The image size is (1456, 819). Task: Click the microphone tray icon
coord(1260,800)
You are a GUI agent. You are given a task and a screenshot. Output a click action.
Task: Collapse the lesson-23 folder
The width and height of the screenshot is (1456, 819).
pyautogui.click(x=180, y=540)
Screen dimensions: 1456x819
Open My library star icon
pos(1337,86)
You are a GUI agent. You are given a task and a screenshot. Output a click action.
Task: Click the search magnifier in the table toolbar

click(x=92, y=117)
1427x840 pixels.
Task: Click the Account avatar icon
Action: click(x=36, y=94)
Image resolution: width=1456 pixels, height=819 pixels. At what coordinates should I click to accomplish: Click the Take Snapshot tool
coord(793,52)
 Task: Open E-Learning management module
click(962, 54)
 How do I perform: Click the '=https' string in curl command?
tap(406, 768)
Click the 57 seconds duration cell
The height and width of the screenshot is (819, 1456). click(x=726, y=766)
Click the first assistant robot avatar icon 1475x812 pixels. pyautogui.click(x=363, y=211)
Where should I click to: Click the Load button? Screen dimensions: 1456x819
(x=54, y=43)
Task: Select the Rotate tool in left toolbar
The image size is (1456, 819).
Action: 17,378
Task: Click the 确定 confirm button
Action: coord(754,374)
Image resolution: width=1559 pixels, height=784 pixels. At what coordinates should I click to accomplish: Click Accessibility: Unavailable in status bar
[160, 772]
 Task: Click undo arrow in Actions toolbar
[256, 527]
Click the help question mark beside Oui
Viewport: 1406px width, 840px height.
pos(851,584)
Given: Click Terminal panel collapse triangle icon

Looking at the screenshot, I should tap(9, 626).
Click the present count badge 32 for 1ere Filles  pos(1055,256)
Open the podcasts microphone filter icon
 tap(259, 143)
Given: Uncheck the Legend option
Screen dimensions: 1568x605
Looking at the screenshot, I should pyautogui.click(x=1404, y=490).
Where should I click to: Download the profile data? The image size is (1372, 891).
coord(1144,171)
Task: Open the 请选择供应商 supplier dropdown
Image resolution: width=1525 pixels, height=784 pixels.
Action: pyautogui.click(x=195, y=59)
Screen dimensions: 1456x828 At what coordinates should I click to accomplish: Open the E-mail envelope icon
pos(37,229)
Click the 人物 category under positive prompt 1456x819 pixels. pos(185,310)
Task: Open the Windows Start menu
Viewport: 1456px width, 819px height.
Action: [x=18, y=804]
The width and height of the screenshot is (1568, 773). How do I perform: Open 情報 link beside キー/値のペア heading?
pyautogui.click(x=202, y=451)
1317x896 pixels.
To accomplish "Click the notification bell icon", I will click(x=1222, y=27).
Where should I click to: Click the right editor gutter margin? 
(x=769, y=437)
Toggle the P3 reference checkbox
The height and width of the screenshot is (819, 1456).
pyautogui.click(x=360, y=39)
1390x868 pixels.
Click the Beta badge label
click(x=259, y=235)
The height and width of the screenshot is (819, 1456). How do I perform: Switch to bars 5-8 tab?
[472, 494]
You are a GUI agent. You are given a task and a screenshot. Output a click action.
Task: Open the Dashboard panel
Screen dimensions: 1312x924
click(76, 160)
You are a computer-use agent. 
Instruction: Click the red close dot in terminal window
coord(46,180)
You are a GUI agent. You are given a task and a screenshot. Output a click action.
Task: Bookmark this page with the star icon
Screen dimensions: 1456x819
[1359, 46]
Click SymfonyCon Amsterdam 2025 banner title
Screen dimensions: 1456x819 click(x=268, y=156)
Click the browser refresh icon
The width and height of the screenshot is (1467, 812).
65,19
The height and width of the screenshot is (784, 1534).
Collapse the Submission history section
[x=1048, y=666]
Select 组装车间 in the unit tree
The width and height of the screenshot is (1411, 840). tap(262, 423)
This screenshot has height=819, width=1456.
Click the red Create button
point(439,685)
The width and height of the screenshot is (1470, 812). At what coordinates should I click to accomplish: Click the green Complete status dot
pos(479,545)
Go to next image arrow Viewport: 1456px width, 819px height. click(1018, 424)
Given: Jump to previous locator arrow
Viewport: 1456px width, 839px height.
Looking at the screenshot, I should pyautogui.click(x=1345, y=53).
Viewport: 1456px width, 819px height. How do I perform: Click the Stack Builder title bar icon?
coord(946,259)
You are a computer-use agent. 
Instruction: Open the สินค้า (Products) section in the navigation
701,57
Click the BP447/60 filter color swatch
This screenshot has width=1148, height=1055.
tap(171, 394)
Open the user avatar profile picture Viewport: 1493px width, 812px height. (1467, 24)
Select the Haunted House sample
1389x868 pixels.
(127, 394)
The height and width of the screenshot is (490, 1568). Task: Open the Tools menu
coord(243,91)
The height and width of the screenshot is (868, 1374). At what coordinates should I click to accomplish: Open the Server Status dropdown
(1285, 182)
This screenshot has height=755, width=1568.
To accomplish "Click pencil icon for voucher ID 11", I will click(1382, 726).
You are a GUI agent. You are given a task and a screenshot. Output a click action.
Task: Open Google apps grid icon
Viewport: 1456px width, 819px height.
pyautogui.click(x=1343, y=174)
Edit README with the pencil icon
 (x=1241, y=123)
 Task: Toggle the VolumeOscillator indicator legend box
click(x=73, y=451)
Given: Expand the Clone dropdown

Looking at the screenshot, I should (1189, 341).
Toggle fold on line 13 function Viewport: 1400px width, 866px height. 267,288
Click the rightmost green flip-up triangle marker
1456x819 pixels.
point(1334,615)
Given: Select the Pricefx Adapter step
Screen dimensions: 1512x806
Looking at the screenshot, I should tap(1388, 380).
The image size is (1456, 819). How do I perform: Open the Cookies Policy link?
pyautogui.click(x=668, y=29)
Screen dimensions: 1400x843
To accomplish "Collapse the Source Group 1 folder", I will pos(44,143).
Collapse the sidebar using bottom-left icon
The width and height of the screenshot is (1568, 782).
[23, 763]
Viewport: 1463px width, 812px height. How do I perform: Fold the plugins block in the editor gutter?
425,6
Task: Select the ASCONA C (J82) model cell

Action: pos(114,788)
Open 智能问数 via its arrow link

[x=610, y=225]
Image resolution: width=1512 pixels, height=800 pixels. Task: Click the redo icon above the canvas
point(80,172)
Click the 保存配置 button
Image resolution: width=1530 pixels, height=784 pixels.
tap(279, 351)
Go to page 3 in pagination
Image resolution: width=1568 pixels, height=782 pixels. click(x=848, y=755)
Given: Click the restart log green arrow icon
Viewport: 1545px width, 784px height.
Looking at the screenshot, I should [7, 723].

= Instructions for the task =
Print the material once more, keeping every word as it is.

= Answer box =
The image size is (1456, 819). Task: Click the microphone tray icon
coord(1260,800)
You are a GUI agent. You are given a task and a screenshot. Output a click action.
Task: Collapse the lesson-23 folder
The width and height of the screenshot is (1456, 819).
pyautogui.click(x=180, y=540)
Screen dimensions: 1456x819
Open My library star icon
pos(1337,86)
You are a GUI agent. You are given a task and a screenshot. Output a click action.
Task: Click the search magnifier in the table toolbar

click(x=92, y=117)
1427x840 pixels.
Task: Click the Account avatar icon
Action: click(x=36, y=94)
Image resolution: width=1456 pixels, height=819 pixels. At what coordinates should I click to accomplish: Click the Take Snapshot tool
coord(793,52)
 Task: Open E-Learning management module
click(962, 54)
 How do I perform: Click the '=https' string in curl command?
tap(406, 768)
Click the 57 seconds duration cell
The height and width of the screenshot is (819, 1456). click(x=726, y=766)
Click the first assistant robot avatar icon 1475x812 pixels. pyautogui.click(x=363, y=211)
Where should I click to: Click the Load button? Screen dimensions: 1456x819
(x=54, y=43)
Task: Select the Rotate tool in left toolbar
The image size is (1456, 819).
Action: 17,378
Task: Click the 确定 confirm button
Action: coord(754,374)
Image resolution: width=1559 pixels, height=784 pixels. At what coordinates should I click to accomplish: Click Accessibility: Unavailable in status bar
[160, 772]
 Task: Click undo arrow in Actions toolbar
[256, 527]
Click the help question mark beside Oui
Viewport: 1406px width, 840px height.
pos(851,584)
Given: Click Terminal panel collapse triangle icon

Looking at the screenshot, I should tap(9, 626).
Click the present count badge 32 for 1ere Filles  pos(1055,256)
Open the podcasts microphone filter icon
 tap(259, 143)
Given: Uncheck the Legend option
Screen dimensions: 1568x605
Looking at the screenshot, I should pyautogui.click(x=1404, y=490).
Where should I click to: Download the profile data? The image size is (1372, 891).
coord(1144,171)
Task: Open the 请选择供应商 supplier dropdown
Image resolution: width=1525 pixels, height=784 pixels.
Action: pyautogui.click(x=195, y=59)
Screen dimensions: 1456x828 At what coordinates should I click to accomplish: Open the E-mail envelope icon
pos(37,229)
Click the 人物 category under positive prompt 1456x819 pixels. pos(185,310)
Task: Open the Windows Start menu
Viewport: 1456px width, 819px height.
Action: [x=18, y=804]
The width and height of the screenshot is (1568, 773). How do I perform: Open 情報 link beside キー/値のペア heading?
pyautogui.click(x=202, y=451)
1317x896 pixels.
To accomplish "Click the notification bell icon", I will click(x=1222, y=27).
Where should I click to: Click the right editor gutter margin? 
(x=769, y=437)
Toggle the P3 reference checkbox
The height and width of the screenshot is (819, 1456).
pyautogui.click(x=360, y=39)
1390x868 pixels.
Click the Beta badge label
click(x=259, y=235)
The height and width of the screenshot is (819, 1456). How do I perform: Switch to bars 5-8 tab?
[472, 494]
You are a GUI agent. You are given a task and a screenshot. Output a click action.
Task: Open the Dashboard panel
Screen dimensions: 1312x924
click(76, 160)
You are a computer-use agent. 
Instruction: Click the red close dot in terminal window
coord(46,180)
You are a GUI agent. You are given a task and a screenshot. Output a click action.
Task: Bookmark this page with the star icon
Screen dimensions: 1456x819
[1359, 46]
Click SymfonyCon Amsterdam 2025 banner title
Screen dimensions: 1456x819 click(x=268, y=156)
Click the browser refresh icon
The width and height of the screenshot is (1467, 812).
65,19
The height and width of the screenshot is (784, 1534).
Collapse the Submission history section
[x=1048, y=666]
Select 组装车间 in the unit tree
The width and height of the screenshot is (1411, 840). tap(262, 423)
This screenshot has height=819, width=1456.
Click the red Create button
point(439,685)
The width and height of the screenshot is (1470, 812). At what coordinates should I click to accomplish: Click the green Complete status dot
pos(479,545)
Go to next image arrow Viewport: 1456px width, 819px height. click(1018, 424)
Given: Jump to previous locator arrow
Viewport: 1456px width, 839px height.
Looking at the screenshot, I should pyautogui.click(x=1345, y=53).
Viewport: 1456px width, 819px height. How do I perform: Click the Stack Builder title bar icon?
coord(946,259)
You are a computer-use agent. 
Instruction: Open the สินค้า (Products) section in the navigation
701,57
Click the BP447/60 filter color swatch
This screenshot has width=1148, height=1055.
tap(171, 394)
Open the user avatar profile picture Viewport: 1493px width, 812px height. (1467, 24)
Select the Haunted House sample
1389x868 pixels.
(127, 394)
The height and width of the screenshot is (490, 1568). Task: Open the Tools menu
coord(243,91)
The height and width of the screenshot is (868, 1374). At what coordinates should I click to accomplish: Open the Server Status dropdown
(1285, 182)
This screenshot has height=755, width=1568.
To accomplish "Click pencil icon for voucher ID 11", I will click(1382, 726).
You are a GUI agent. You are given a task and a screenshot. Output a click action.
Task: Open Google apps grid icon
Viewport: 1456px width, 819px height.
pyautogui.click(x=1343, y=174)
Edit README with the pencil icon
 (x=1241, y=123)
 Task: Toggle the VolumeOscillator indicator legend box
click(x=73, y=451)
Given: Expand the Clone dropdown

Looking at the screenshot, I should (1189, 341).
Toggle fold on line 13 function Viewport: 1400px width, 866px height. 267,288
Click the rightmost green flip-up triangle marker
1456x819 pixels.
point(1334,615)
Given: Select the Pricefx Adapter step
Screen dimensions: 1512x806
Looking at the screenshot, I should tap(1388, 380).
The image size is (1456, 819). How do I perform: Open the Cookies Policy link?
pyautogui.click(x=668, y=29)
Screen dimensions: 1400x843
To accomplish "Collapse the Source Group 1 folder", I will pos(44,143).
Collapse the sidebar using bottom-left icon
The width and height of the screenshot is (1568, 782).
[23, 763]
Viewport: 1463px width, 812px height. How do I perform: Fold the plugins block in the editor gutter?
425,6
Task: Select the ASCONA C (J82) model cell

Action: pos(114,788)
Open 智能问数 via its arrow link

[x=610, y=225]
Image resolution: width=1512 pixels, height=800 pixels. Task: Click the redo icon above the canvas
point(80,172)
Click the 保存配置 button
Image resolution: width=1530 pixels, height=784 pixels.
tap(279, 351)
Go to page 3 in pagination
Image resolution: width=1568 pixels, height=782 pixels. click(x=848, y=755)
Given: Click the restart log green arrow icon
Viewport: 1545px width, 784px height.
Looking at the screenshot, I should [7, 723].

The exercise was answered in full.